Достоевский видел время глазами драматурга. «Что такое время?» — спрашивает он в набросках к «Преступлению и наказанию». И отвечает: «Время не существует; время есть цифры, время есть: отношение бытия к небытию». Он интуитивно концентрирует запутанные и многочисленные события в максимально — насколько это возможно для соблюдения правдоподобия — короткие промежутки времени. Эта концентрация блестяще создает ощущение кошмара — без жестов или слов, способных смягчить или замедлить действие. Толстой движется постепенно, подобно морскому приливу, в то время как Достоевский время скручивает и отжимает. Он выбрасывает из времени минуты досуга, которые могут успокоить или примирить. Его ночь преднамеренно населена не менее плотно, чем день, чтобы сон не приглушил гнев или не рассеял ненависть, вскармливаемую конфликтами персонажей. Петербургские дни и «белые ночи» у Достоевского сжаты и галлюцинаторны; это не просторный полдень под Аустерлицем, где лежит князь Андрей, и не глубокие звездные пространства, в которых обретает свой покой Левин.

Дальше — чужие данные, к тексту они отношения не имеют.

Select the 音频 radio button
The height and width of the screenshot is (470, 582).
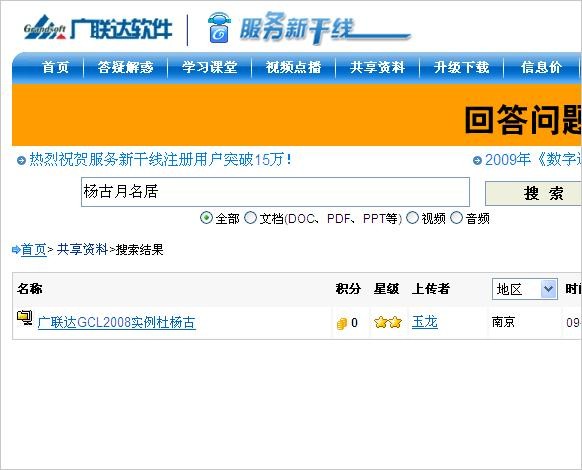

Одна из главных частей в «Идиоте» охватывает всего сутки, основные инциденты в «Бесах» происходят в течение сорока восьми часов, а в «Братьях Карамазовых» все события, кроме суда, совершаются за пять дней, — для видения и замысла Достоевского этот факт не менее важен, чем ужасающая краткость периода, отделяющего Эдипа-царя от Эдипа-нищего. Скорость, с какой Достоевский порой работал (первую часть «Идиота» он завершил за двадцать три дня), — нечто вроде физического аналога стремительного ритма его сюжетов.

В «Идиоте» темп задан уже первым предложением: «В конце ноября, в оттепель, часов в девять утра, поезд Петербургско-Варшавской железной дороги на всех парах подходил к Петербургу». По одной из тех случайностей, которые играют ключевую роль в формировании сюжета у Достоевского, князь Мышкин и Рогожин сидят друг напротив друга в вагоне третьего класса. Это соседство — определяющий фактор, ибо они являют собой две стороны изначально задуманной двуединой фигуры. Здесь Достоевский использует «двойников» не настолько впрямую, как в своей ранней «гофмановской» повести про Голядкина, но Рогожин и Мышкин, тем не менее, все равно двойники. Отделение Мышкина от Рогожина можно проследить по следующим друг за другом вариациям в черновиках. На первых порах создания романа Мышкин — неоднозначная байроническая фигура, эскиз Ставрогина из «Бесов». В нем (как и в самой сердцевине метафизики Достоевского) добро и зло были неразрывно переплетены, а связанные с ним фразы включали в себя «убийство», «изнасилование», «самоубийство», «инцест». В седьмом по счету наброске Достоевский спрашивает: «Кто он? Страшный злодей или таинственный идеал?» Вдруг на странице записной книжки вспыхивает великая идея: «Он князь». И сразу же: «Князь. Юродивый (он с детьми)?!»>{1} Видимо, это и стало решающим. Правда, в случае со Ставрогиным и Алешей Карамазовым мы видим, что в языке Достоевского титул «князь» несет в себе неоднозначные оттенки.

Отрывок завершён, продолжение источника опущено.